Yahoo's Slider Makes Commercial vs. Informational Dichotomy Overt

Playing to "the algo," as we've argued here for some time, may soon be a thing of the past.

Yahoo's "Mindset" beta offers searchers the ability to customize their search as to commercial intent. Searching for commercial results? Slide the slider closer to the commercial side. Doing a more research-oriented search? Slider over to the right.

Google was the first to introduce sliders of this type. We felt that the significance of this wasn't so much the personalization experiment per se (users would tick off subject interests to "orient" themselves to the engine), but the whole experience of watching results bubble up and down depending on where one set the slider. For the average user, but maybe more importantly, as an educational tool for children learning to search, this could take the whole search experience to the next level.
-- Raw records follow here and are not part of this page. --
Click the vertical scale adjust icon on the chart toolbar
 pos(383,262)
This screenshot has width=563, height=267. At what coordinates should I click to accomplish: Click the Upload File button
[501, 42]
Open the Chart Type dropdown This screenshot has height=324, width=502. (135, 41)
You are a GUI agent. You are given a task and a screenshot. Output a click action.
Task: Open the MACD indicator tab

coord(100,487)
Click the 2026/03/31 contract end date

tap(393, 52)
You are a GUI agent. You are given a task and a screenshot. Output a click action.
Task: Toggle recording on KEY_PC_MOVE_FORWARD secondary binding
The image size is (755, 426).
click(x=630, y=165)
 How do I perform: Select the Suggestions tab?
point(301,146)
The other important implication of a world where searchers see vastly different results depending on their own personalized algorithmic recipes, of course, is that search engine optimizers and especially hard-core search engine spammers can't reverse-engineer "the algo". It becomes harder to make generalized claims about "what search engines like." That would mean search marketing would really begin to be about deep marketing strategy, not just B.S. game-playing. A few really good cloakers might clean up, though. More likely, SEO's would claim that the best strategy would be to create multiple site types and multiple page types in order to do their job properly.

Amateur site optimizers and classic "white hat SEO's" might even be harder hit than the hard core optimizers under this scenario. Insofar as they tend to believe in a certain model for a well-optimized site -- one that might sit just to the right of the center of the commercial vs. research slider on the user's interface -- they'd be losing out on more of the traffic that came from eager buyers who slid the control all the way over to the "commercial" side. Few would use that as their default setting, but in those cases where folks really were looking for a commercial page, a "white hat" edict to "create plenty of useful content" might actually backfire, giving a site or page a profile that didn't match the user's commercial intent in making the query, thus pushing such listings well down the list of SERP's.
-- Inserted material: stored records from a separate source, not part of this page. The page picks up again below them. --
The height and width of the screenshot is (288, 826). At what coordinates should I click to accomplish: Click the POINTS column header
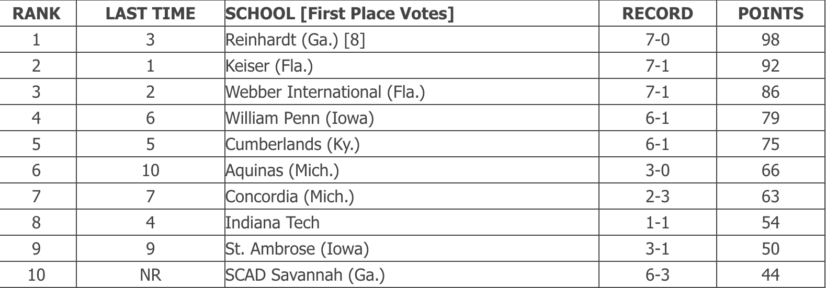click(x=771, y=14)
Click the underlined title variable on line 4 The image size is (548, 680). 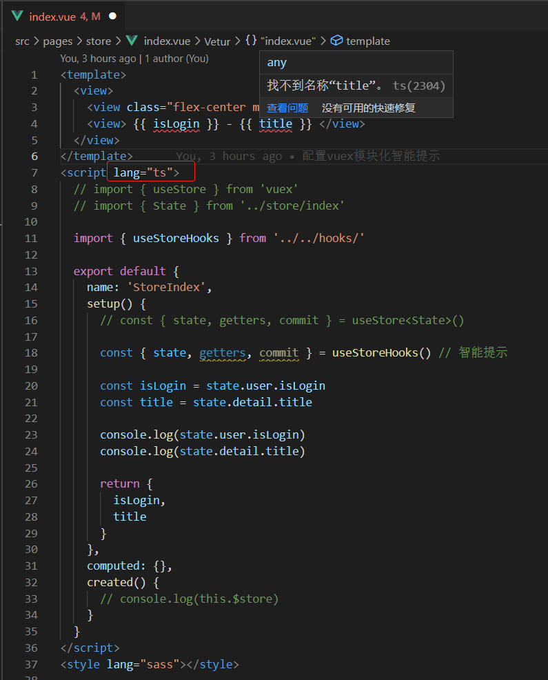click(x=276, y=124)
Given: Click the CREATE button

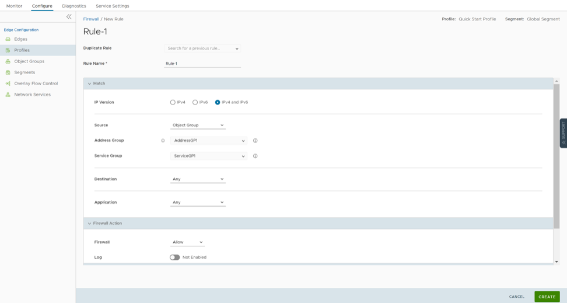Looking at the screenshot, I should (547, 297).
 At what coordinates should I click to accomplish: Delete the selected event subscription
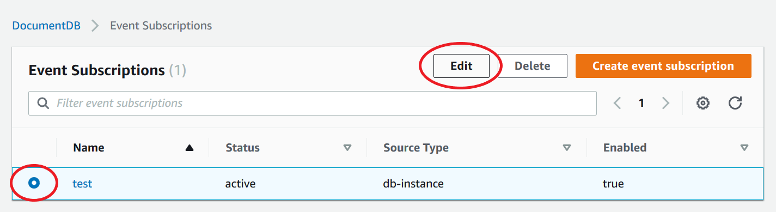pos(533,66)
Currently, such "white hat" pages do very well in Google results. Arguably, that has been the whole purpose of Google's ongoing search quality initiatives leading up to, and especially after, the "Florida" index update of November 2003.
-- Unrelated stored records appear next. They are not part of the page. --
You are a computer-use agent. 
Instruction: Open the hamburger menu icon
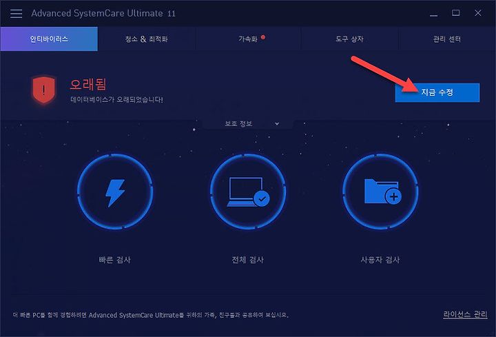coord(16,14)
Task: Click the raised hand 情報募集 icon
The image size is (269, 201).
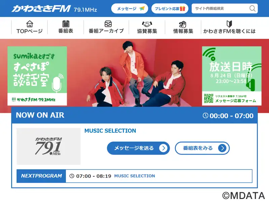Action: point(183,24)
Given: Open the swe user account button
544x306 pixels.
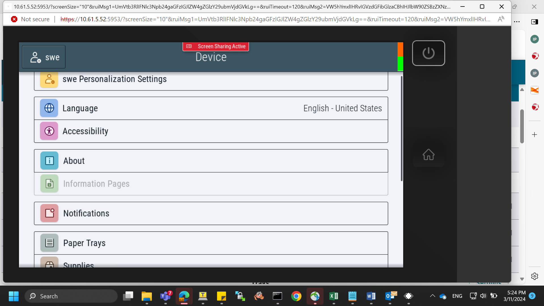Looking at the screenshot, I should (44, 57).
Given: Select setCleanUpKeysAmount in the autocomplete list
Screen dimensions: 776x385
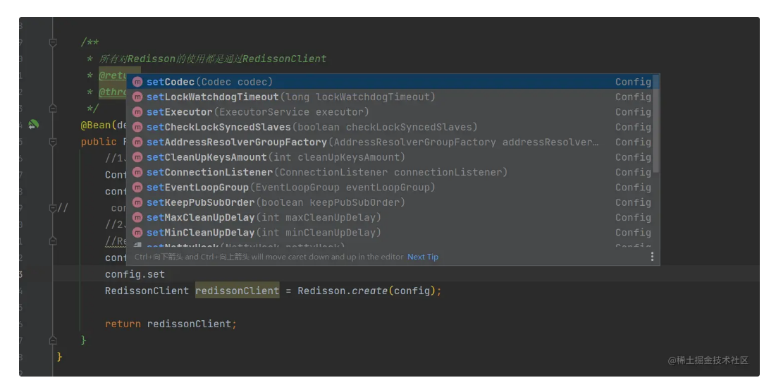Looking at the screenshot, I should (276, 157).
MSN Search was next to introduce "sliders," under the "results ranking" link in search preferences, but like Google's, it was experimental and didn't necessarily create any major useful dichotomies for searchers to sink their teeth into. Popularity and freshness are among the variables. You can play with it to see different results, which I sometimes do when I'm having trouble finding stuff.

Yahoo's Mindset initiative is a stunning and important contribution to a potentially exciting user experience for searchers. Top marks to Yahoo. We'll be watching for further development by all the top engines.

In playing around with the slider I notice that one friend's site, a well-known e-commerce site in its small niche, hits its high-water mark (a #1 ranking on his core term) when the slider is just one tick over towards the "research" side. Evidently, at least for now, Yahoo's technology interprets his site or its home page to be a slightly-white-hat type of thing. When I slide it farther over towards "research," he disappears off the first page, and others (including some commercial pages -- the machine learning should eventually take care of that) rise. When I slide the setting all the way towards "commercial," my friend's (highly commercial) site also drops off the list. I guess his site just isn't quite crassly commercial enough. Drat that blog!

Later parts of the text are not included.